Thoughts on improvements to JSON parsing


#1

I’ve been thinking a lot recently about how to improve both the performance of parsing JSON (it is fairly critical in infrastructure these days, used in REST interfaces, for configuration files, for large data sets, and even used to store data in databases [sometimes in “binary” formats, such as in MongoDB and Postgres])

I’ve written fast JSON parsers in the past, and it fits in well with three areas I love in programming:
performance, databases, and string handling.
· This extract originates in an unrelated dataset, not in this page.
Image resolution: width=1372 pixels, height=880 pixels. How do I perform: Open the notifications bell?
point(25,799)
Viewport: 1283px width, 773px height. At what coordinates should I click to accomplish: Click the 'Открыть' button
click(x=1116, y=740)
The current JSON parser allows one to set what type of Dict one uses to store the data, and what type to use for integers.
Currently, the JSON parser always returns JSON Objects as some associative type (whatever you pass in with the dicttype keyword) otherwise Dict{String, Any}, and “integers” (i.e. no ., e, or E, even if the value is really still an integer, for example 1e10) as being of type Int (if not passed in with the inttype keyword). JSON Arrays are always returned as Vector{Any}, even when a much more performant type could be used.
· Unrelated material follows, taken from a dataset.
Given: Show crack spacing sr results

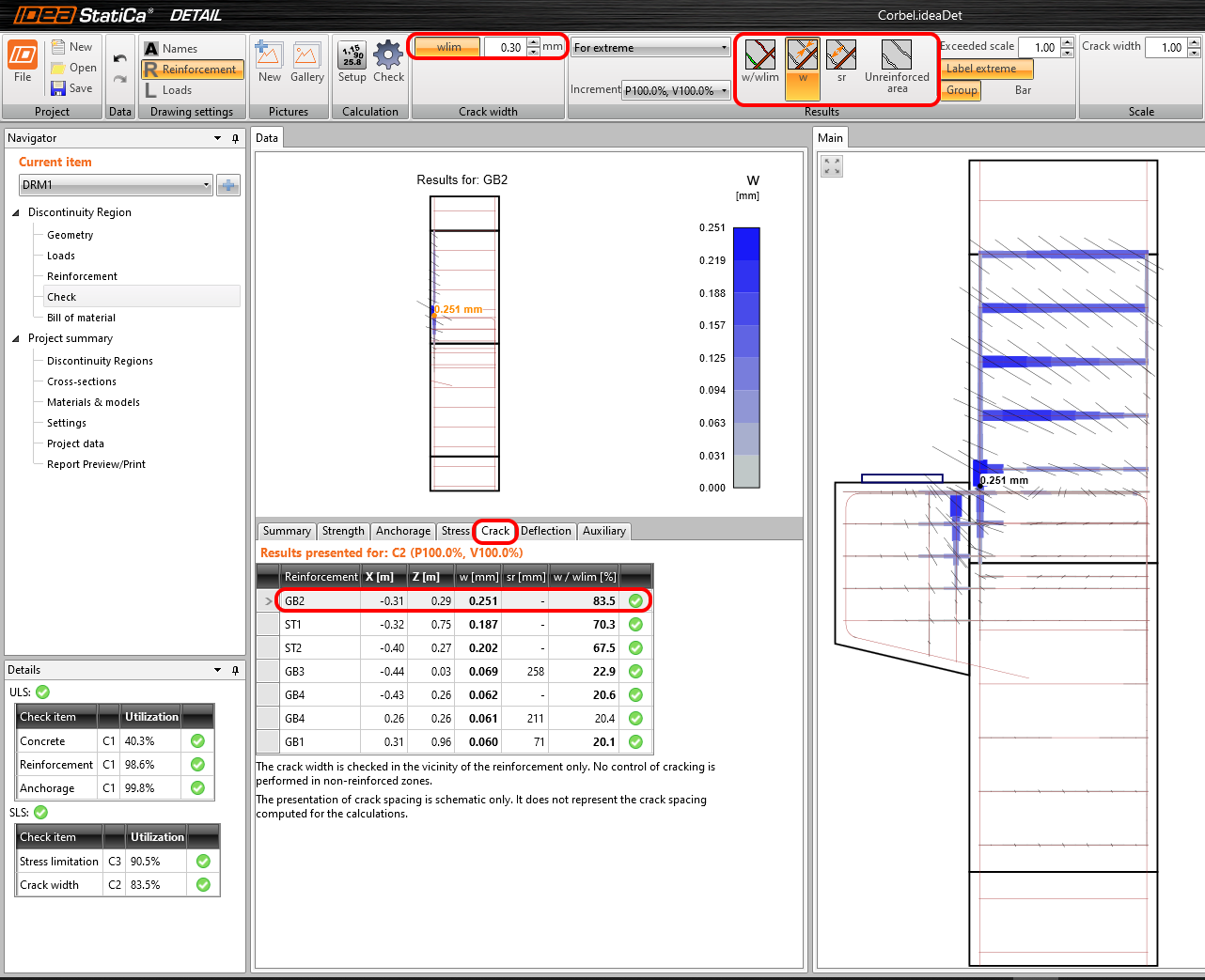Looking at the screenshot, I should click(x=841, y=56).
Since there is no guarantee of type stability, I’d like to have it pick the best sized built-in type for the value
(as long as there is no loss of information), and otherwise, return something that does preserve numbers exactly as they are in the JSON file. This is important if you want to ingest a JSON file, process certain parts,
and then output the processed file, without changing values that could not be represented with the built-in types in Julia.

For integers, that would be Int8, … Int128 if signed, UInt8, … UInt128 if unsigned (and won’t fit in the same size Int*, promoting if in a JSON Array, but only up to possibly only to Int64 or UInt64, and then use a Union{Int64, BigInt} or Union{Int64, UInt64, BigInt} to take advantage of small union type handling on master.
Floating point values are tricker, JSON allows exponents of any number of digits, it might even be useful to make a JSNumber type, to handle cases where IEEE floats and even BigFloat cannot store the number,
and have convert functions to change the JSNumber into any of the normal floating point types (binary or decimal), and allow a keyword to say if you simply want some specific floating point type (which might return Inf or -Inf if the JSON number cannot otherwise be represented [but then you lose the ability to output the JSON file without losing information])

I just found out about this: https://github.com/JuliaIO/JSON.jl/issues/235#issuecomment-362880624, about lazy parsing of a JSON file, by @samoconnor, and this: JSON2, another great job by @quinnj!
(I really want to get both of their opinions on this!)